Explore head-to-head clinical comparisons of other medications in the same therapeutic classes.
Common clinical questions about SUPRENZA vs ETOMIDATE, answered by our medical review team.
SUPRENZA is a Sympathomimetic Anorectic that works by Partial agonist at mu-opioid receptors; also a weak antagonist at kappa-opioid receptors. Provides analgesic effects with reduced respiratory depression compared to full agonists.. ETOMIDATE is a General Anesthetic that works by Etomidate is a nonbarbiturate hypnotic agent that acts as a positive allosteric modulator of the gamma-aminobutyric acid (GABA) type A receptor, enhancing GABA-mediated inhibition in the central nervous system. It produces rapid anesthesia with minimal cardiovascular and respiratory depression.. They differ in pharmacokinetic profiles, FDA-approved indications, and side effect profiles.
Potency comparisons between SUPRENZA and ETOMIDATE depend on the specific clinical indication. These are agents from distinct pharmacological classes and are not directly interchangeable by dose. A physician or clinical pharmacist should guide any therapeutic switching decisions.

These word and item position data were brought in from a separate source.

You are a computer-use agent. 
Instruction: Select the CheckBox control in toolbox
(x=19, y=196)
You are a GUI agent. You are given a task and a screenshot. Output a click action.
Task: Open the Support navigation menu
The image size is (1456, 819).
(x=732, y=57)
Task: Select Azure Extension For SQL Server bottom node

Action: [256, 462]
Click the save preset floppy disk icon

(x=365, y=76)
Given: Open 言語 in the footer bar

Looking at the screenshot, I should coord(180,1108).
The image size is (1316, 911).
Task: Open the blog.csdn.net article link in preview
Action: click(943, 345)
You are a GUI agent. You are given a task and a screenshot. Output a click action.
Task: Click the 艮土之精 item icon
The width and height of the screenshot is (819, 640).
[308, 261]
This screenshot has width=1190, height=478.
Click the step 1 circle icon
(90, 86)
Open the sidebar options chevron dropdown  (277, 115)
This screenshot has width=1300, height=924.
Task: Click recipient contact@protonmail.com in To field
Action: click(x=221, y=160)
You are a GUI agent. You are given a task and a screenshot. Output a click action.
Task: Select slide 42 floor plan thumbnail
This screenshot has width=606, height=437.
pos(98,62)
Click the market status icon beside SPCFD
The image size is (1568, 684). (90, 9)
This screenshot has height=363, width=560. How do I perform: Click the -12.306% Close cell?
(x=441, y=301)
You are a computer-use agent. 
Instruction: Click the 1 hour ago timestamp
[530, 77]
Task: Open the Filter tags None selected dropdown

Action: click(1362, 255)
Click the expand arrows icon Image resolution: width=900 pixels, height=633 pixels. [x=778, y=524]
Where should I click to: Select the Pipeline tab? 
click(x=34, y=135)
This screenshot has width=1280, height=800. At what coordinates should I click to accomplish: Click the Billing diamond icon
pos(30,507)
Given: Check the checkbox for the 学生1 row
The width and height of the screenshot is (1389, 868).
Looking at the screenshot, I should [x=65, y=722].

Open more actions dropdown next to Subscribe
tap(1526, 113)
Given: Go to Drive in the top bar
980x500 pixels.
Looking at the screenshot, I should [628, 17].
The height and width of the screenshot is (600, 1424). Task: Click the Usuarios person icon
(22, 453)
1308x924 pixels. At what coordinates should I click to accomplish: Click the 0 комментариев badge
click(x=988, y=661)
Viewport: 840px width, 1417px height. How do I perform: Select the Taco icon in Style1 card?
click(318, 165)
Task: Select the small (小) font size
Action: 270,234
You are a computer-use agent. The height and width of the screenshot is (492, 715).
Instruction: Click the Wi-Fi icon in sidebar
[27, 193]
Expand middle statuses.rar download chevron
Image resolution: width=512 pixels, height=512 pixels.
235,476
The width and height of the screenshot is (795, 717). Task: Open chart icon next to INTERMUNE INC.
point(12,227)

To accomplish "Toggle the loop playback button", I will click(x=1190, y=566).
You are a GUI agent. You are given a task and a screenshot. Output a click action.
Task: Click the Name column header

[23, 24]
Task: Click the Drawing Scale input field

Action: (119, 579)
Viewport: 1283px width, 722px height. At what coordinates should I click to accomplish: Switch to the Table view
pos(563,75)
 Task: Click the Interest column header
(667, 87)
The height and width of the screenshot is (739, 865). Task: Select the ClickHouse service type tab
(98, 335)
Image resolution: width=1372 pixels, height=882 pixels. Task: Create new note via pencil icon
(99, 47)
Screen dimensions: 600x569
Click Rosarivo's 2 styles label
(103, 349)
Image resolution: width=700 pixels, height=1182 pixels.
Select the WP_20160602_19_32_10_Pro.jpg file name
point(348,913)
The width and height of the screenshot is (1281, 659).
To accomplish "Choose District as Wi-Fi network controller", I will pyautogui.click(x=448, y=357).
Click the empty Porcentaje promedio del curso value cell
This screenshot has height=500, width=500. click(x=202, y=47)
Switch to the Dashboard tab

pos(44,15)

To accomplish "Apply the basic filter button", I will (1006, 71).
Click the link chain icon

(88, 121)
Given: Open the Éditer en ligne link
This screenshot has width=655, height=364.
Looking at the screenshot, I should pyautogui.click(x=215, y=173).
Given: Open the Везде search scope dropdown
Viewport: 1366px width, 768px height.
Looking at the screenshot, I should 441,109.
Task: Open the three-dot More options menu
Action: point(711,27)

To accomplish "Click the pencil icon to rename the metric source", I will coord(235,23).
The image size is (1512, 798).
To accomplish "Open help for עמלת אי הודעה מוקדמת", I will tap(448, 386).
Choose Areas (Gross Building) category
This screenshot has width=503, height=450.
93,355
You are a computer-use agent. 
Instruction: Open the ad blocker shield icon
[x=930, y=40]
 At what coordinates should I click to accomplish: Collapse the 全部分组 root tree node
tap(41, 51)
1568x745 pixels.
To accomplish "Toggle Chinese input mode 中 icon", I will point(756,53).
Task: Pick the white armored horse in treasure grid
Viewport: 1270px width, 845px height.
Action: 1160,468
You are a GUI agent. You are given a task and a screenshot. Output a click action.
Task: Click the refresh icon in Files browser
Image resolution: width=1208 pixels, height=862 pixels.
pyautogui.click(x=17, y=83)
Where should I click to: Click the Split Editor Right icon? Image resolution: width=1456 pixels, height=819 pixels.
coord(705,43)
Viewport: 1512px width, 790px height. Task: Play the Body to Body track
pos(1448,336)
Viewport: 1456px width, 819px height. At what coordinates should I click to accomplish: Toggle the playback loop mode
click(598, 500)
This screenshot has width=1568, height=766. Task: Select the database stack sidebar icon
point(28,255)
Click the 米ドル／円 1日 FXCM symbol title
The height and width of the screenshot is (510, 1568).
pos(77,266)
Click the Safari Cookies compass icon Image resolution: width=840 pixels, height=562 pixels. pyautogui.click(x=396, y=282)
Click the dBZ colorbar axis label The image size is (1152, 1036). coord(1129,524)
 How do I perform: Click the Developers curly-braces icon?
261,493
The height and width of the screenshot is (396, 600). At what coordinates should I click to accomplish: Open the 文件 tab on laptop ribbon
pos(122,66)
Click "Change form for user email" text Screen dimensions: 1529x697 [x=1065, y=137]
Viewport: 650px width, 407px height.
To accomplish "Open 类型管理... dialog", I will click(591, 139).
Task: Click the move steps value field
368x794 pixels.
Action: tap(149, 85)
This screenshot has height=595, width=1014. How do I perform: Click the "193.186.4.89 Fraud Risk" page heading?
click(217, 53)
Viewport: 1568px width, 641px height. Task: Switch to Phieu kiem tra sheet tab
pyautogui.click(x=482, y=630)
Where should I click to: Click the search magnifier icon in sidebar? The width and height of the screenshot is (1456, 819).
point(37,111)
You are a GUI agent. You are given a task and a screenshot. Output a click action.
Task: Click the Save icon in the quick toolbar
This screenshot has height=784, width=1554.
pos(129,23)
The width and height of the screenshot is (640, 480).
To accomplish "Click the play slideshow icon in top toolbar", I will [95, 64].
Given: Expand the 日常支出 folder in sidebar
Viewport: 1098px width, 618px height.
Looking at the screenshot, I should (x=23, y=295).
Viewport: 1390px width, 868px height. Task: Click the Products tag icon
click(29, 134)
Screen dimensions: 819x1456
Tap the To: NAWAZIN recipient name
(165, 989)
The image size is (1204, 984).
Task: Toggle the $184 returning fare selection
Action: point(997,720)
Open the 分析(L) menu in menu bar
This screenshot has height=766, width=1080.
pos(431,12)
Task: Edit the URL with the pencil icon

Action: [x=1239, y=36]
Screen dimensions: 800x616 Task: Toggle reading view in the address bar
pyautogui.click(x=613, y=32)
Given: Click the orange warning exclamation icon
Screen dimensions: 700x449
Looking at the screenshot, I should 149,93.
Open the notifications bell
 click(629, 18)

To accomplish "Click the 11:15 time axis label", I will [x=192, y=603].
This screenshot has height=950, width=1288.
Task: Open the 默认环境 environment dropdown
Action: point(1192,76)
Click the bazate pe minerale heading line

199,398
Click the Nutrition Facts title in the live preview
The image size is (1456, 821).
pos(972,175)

The standard adult dose of SUPRENZA is: Adults: 200 mg orally twice daily with meals.. The standard adult dose of ETOMIDATE is: Induction: 0.2–0.6 mg/kg IV over 30–60 seconds. Maintenance: 10–20 mcg/kg/min IV continuous infusion.. Dosing should always be individualized based on indication, renal and hepatic function, age, and other patient factors.
No direct drug-drug interaction has been formally documented between SUPRENZA and ETOMIDATE in current clinical databases. However, individual patient risk factors including other medications, organ function, and comorbidities should always be evaluated by a qualified healthcare provider.
The maternal-fetal safety profiles differ. SUPRENZA is classified as Category C. SuprENza (testosterone) is contraindicated in pregnancy due to virilization of female fetus. First trimester: high risk of clitoromegaly, labial fusion, and urogenital sinus abnorm. ETOMIDATE is classified as Category C. Etomidate is classified as FDA Pregnancy Category C. Animal studies have shown embryotoxicity and teratogenicity at doses higher than human doses. There are no adequate and well-co. Always consult a maternal-fetal medicine specialist before taking either drug during pregnancy or lactation.